Mysterious ico files appearing on webserver

This is an attack targeting a PHP vulnerability with POST requests.

The attacker somehow manages to change existing PHP files with an @include statement using an encoded path that translates into one to these .ico files which are self-decrypting PHP files calling an external script from another server.

Blocking POST requests works so far. Although that is only possible for sites that do not depend on external POST requests. This can be done in the .htaccess file as explained here.


EDITED: This is a known php hack. If your server runs Wordpress only, plugins like Wordfence can detect and clean the infected files but if you have other php applications it will take other steps. I ran Maldet and did'n work.

It injects or modifies index.php files which call an .ico file, also creates random named .php files

The cause can be many including unprotected form POST operations. Always use secure forms with recaptcha. Your system is definitely hacked, but copying your files to a new OS will probably copy the infected code as well.

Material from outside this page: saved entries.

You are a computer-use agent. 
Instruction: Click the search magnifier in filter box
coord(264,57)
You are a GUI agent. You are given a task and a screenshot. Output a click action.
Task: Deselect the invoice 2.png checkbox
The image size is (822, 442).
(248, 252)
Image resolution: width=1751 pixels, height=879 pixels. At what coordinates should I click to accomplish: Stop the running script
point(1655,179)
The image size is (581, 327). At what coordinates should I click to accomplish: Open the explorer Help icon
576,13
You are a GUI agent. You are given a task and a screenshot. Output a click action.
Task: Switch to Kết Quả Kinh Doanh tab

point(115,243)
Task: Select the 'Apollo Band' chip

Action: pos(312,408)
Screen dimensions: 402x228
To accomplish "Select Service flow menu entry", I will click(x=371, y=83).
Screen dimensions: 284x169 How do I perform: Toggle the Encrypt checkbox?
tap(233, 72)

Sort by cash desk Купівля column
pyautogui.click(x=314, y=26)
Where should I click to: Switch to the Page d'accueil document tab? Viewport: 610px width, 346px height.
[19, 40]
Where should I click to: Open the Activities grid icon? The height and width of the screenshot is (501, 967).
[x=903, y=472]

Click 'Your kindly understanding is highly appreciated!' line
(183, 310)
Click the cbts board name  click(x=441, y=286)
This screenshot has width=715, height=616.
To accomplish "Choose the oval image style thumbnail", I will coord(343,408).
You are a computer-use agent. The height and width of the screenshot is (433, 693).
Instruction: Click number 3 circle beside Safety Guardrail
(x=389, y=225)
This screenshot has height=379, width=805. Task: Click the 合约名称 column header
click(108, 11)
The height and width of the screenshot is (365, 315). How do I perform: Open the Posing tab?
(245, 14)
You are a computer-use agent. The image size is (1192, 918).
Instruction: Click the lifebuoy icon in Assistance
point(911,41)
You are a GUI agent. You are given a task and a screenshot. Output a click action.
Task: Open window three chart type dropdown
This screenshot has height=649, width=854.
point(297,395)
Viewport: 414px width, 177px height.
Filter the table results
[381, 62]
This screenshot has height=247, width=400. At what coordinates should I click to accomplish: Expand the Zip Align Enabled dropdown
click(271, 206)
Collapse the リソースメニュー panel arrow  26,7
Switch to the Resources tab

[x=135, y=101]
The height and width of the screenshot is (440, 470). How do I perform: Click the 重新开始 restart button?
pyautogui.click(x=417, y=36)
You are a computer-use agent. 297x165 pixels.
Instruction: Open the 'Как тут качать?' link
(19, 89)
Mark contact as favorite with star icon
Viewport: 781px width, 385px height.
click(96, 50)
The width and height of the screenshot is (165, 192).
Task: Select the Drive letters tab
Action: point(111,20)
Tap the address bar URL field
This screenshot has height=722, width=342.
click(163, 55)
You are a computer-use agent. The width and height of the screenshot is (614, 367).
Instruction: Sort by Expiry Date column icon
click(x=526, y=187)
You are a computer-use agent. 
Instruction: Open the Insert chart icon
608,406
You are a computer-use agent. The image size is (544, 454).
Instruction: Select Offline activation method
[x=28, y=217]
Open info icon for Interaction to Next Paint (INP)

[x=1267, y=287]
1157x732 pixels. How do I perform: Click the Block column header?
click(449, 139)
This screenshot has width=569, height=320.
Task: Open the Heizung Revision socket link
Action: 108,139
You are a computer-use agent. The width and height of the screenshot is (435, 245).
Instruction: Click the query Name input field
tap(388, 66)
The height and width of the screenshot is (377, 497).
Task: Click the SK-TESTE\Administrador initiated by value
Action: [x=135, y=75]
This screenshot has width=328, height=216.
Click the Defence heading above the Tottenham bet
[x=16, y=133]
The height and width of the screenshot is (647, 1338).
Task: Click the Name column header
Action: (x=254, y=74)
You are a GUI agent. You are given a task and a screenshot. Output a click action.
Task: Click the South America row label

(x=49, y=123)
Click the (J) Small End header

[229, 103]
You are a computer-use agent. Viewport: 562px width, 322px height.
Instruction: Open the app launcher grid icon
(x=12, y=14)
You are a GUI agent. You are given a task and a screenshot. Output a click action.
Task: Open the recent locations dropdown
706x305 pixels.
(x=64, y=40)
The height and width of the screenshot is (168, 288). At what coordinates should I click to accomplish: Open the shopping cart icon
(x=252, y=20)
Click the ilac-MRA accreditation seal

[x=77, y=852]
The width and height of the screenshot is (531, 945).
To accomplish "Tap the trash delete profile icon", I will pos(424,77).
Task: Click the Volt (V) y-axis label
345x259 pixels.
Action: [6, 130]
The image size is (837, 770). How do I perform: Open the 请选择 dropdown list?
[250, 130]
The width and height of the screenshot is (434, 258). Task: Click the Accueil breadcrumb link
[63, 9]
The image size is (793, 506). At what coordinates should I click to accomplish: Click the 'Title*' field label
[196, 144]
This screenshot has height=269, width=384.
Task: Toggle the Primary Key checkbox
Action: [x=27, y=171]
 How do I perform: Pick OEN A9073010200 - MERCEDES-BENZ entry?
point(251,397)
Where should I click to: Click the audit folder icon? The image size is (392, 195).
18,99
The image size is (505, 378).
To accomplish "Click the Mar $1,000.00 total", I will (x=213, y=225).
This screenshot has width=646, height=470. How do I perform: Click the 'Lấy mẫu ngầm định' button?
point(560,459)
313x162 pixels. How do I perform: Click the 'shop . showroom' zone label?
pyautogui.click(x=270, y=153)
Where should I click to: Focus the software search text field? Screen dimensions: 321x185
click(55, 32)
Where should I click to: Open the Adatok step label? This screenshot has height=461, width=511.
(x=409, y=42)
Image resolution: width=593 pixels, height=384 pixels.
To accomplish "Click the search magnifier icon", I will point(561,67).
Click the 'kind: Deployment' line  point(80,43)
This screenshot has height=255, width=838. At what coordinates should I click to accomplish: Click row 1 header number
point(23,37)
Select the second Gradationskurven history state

Workarounds to cleanup the infected files

ico files

Using ssh find all .ico files from the html root:

find -name "*.ico"

remove those with random characters before the .ico extension

index.php files

They use to call the infected file using an @include on an index.php file. To find compromised index.php files I found this way much faster than pure grep command:

find -name index.php -exec grep -rnwl '@include ' {} \;

Remove the malicious code if the rest of the file is original or simply trash it if it is created by this malicious attack.

Random .php files

They use random names, in cli you can find same patterns alike. In my case the files were 8 characters long before .php having a substring function to create names, so I could find them like this:

find -name '????????.php' -exec grep -rnwl 'substr(md5(time()), 0, 8)' {} \;

Diff

You can use diff to find differences with original stuff in place or using svn, git.